(begin)

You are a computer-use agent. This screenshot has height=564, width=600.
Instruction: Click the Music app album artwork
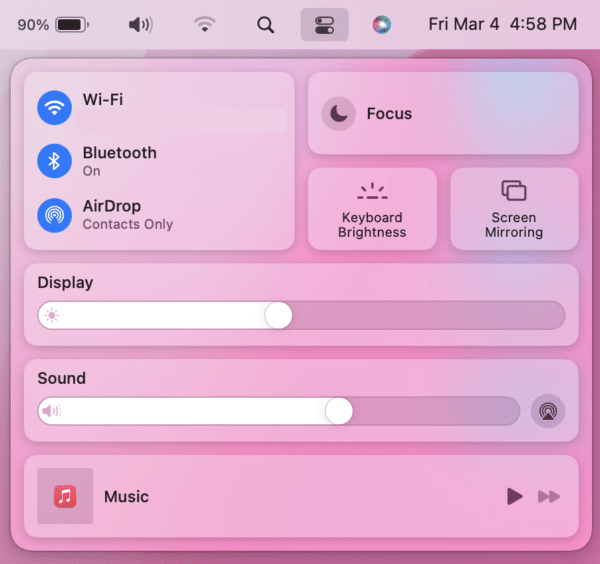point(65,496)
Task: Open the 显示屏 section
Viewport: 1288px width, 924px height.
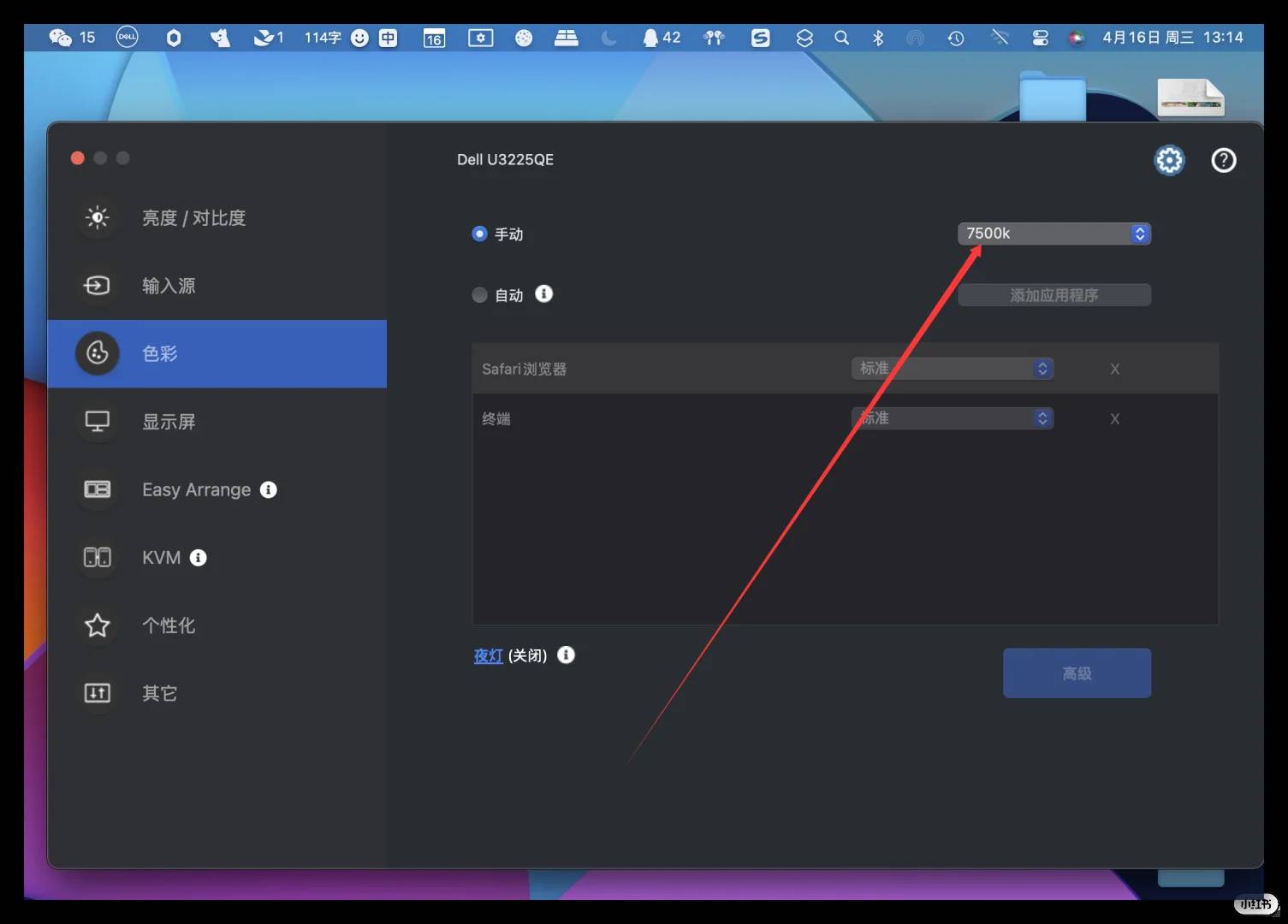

(end)

Please copy out all of the material above word for word, leaving out the pictures.

-- RESPONSE TO THIS EXERCISE --
You are a computer-use agent. This screenshot has height=564, width=600.
Instruction: Click the Music app album artwork
point(65,496)
Task: Open the 显示屏 section
Viewport: 1288px width, 924px height.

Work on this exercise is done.